▶ _WHAT IS EXPECTED_:
Quote, with no changes, the lines that run from the top of the material to the line with "บอลโลก คืนนี้ (835, 1075)", both included.

▶ _DATA FOR THIS TASK_:

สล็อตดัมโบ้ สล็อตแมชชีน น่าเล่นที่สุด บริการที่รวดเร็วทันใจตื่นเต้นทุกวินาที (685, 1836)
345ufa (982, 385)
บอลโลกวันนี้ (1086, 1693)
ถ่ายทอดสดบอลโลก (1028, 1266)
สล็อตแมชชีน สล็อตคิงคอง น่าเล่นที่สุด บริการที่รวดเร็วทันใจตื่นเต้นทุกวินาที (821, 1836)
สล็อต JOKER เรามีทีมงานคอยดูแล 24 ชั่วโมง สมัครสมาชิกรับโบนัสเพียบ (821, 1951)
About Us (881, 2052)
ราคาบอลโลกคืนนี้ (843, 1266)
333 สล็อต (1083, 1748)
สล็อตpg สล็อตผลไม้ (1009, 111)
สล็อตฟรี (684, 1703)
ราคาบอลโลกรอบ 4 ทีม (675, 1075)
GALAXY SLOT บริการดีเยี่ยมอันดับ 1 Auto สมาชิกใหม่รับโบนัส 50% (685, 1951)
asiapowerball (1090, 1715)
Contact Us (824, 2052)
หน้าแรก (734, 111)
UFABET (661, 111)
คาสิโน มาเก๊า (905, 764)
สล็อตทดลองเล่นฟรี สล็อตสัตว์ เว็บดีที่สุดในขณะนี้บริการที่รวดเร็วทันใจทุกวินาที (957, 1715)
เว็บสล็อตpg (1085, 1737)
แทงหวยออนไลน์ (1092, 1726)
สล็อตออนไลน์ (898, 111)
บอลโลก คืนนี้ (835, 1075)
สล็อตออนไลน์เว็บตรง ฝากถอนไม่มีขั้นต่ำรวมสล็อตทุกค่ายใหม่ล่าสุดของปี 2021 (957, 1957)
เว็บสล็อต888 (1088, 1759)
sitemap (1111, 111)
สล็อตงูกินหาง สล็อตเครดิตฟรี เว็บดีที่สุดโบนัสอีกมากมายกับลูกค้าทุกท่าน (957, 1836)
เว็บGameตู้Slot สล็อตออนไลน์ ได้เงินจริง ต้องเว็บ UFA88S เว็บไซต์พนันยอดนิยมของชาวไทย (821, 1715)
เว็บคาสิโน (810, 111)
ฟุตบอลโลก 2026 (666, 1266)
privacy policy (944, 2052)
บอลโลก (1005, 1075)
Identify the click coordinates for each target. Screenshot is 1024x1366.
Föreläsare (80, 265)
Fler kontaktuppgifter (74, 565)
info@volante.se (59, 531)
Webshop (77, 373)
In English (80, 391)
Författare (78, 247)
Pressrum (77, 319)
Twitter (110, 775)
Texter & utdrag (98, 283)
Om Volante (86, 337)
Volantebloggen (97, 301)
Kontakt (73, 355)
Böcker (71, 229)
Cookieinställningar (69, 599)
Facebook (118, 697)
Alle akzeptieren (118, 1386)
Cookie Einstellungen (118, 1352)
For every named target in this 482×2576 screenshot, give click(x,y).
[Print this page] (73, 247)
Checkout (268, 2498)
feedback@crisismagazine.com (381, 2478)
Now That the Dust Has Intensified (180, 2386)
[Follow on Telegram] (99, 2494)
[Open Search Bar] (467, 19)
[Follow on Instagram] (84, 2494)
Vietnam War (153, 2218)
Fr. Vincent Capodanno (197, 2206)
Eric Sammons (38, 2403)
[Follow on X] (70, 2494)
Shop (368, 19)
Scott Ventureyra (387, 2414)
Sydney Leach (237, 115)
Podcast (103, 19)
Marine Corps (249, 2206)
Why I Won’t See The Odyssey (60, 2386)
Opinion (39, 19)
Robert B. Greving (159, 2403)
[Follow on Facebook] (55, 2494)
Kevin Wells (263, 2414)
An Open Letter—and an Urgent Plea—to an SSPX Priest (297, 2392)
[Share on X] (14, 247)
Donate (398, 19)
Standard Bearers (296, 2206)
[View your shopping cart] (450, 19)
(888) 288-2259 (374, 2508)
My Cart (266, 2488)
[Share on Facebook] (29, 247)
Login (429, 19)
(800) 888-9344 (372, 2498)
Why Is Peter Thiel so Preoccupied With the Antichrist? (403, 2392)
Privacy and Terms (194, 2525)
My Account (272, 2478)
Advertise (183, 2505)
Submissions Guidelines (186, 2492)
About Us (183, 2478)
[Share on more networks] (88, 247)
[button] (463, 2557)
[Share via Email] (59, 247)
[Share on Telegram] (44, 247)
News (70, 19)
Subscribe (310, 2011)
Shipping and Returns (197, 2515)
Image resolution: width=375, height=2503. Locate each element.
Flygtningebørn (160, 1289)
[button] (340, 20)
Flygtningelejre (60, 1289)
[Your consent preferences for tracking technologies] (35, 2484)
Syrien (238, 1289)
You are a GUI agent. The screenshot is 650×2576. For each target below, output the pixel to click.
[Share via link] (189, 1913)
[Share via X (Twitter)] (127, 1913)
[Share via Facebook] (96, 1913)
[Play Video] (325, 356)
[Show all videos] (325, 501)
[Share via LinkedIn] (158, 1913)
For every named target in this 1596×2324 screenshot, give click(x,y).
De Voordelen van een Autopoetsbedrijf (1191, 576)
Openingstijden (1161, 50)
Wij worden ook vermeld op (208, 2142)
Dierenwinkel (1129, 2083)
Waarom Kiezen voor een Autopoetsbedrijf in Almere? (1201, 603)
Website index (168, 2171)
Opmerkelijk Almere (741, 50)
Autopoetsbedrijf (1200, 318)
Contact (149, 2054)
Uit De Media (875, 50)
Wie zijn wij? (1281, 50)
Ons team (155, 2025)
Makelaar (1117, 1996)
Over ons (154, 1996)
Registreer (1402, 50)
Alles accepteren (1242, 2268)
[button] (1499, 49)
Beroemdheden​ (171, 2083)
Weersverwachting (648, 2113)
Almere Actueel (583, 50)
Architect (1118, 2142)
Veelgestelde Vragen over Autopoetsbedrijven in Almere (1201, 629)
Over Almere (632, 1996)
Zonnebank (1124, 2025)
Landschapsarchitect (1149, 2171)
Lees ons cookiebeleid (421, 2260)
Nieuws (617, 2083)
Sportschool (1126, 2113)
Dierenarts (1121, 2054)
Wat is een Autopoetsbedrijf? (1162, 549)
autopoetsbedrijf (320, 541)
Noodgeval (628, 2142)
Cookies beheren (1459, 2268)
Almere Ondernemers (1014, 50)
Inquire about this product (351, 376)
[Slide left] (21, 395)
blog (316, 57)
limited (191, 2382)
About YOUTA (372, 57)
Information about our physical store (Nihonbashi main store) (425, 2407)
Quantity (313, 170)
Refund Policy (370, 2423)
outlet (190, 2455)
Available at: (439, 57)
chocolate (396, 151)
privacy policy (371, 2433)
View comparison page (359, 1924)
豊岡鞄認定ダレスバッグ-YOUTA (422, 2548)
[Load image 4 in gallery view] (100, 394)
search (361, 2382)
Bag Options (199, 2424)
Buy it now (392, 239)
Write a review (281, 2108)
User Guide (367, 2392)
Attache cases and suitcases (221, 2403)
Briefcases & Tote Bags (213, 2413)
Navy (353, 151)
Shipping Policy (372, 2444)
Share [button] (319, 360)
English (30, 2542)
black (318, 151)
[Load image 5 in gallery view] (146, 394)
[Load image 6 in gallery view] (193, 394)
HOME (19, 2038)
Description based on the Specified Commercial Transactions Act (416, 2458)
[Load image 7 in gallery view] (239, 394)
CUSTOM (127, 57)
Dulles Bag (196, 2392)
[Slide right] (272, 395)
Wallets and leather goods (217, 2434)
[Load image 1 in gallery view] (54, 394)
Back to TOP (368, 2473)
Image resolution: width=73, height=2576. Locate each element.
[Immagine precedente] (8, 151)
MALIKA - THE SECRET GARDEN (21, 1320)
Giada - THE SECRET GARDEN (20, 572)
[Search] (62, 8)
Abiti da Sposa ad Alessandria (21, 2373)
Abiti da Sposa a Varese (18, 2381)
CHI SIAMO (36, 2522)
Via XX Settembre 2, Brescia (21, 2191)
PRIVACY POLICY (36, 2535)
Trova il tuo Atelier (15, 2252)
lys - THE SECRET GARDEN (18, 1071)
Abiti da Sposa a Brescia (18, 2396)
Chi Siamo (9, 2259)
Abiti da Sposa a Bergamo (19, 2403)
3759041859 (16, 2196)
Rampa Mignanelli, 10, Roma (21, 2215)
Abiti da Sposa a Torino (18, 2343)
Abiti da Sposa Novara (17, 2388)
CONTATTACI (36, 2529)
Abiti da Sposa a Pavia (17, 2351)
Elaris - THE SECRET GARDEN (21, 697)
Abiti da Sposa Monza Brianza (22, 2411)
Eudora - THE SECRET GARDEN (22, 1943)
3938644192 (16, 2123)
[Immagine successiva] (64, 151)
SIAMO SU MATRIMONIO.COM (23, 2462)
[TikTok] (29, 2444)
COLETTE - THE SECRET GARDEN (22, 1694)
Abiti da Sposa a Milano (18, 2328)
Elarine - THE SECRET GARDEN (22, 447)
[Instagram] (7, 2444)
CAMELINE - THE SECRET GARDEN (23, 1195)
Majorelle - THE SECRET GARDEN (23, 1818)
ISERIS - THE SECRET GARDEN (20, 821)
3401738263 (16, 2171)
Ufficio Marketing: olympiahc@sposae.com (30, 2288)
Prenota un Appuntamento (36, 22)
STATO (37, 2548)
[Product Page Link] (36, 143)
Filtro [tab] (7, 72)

▶ _EXERCISE ANSWER_:
สล็อตดัมโบ้ สล็อตแมชชีน น่าเล่นที่สุด บริการที่รวดเร็วทันใจตื่นเต้นทุกวินาที (685, 1836)
345ufa (982, 385)
บอลโลกวันนี้ (1086, 1693)
ถ่ายทอดสดบอลโลก (1028, 1266)
สล็อตแมชชีน สล็อตคิงคอง น่าเล่นที่สุด บริการที่รวดเร็วทันใจตื่นเต้นทุกวินาที (821, 1836)
สล็อต JOKER เรามีทีมงานคอยดูแล 24 ชั่วโมง สมัครสมาชิกรับโบนัสเพียบ (821, 1951)
About Us (881, 2052)
ราคาบอลโลกคืนนี้ (843, 1266)
333 สล็อต (1083, 1748)
สล็อตpg สล็อตผลไม้ (1009, 111)
สล็อตฟรี (684, 1703)
ราคาบอลโลกรอบ 4 ทีม (675, 1075)
GALAXY SLOT บริการดีเยี่ยมอันดับ 1 Auto สมาชิกใหม่รับโบนัส 50% (685, 1951)
asiapowerball (1090, 1715)
Contact Us (824, 2052)
หน้าแรก (734, 111)
UFABET (661, 111)
คาสิโน มาเก๊า (905, 764)
สล็อตทดลองเล่นฟรี สล็อตสัตว์ เว็บดีที่สุดในขณะนี้บริการที่รวดเร็วทันใจทุกวินาที (957, 1715)
เว็บสล็อตpg (1085, 1737)
แทงหวยออนไลน์ (1092, 1726)
สล็อตออนไลน์ (898, 111)
บอลโลก คืนนี้ (835, 1075)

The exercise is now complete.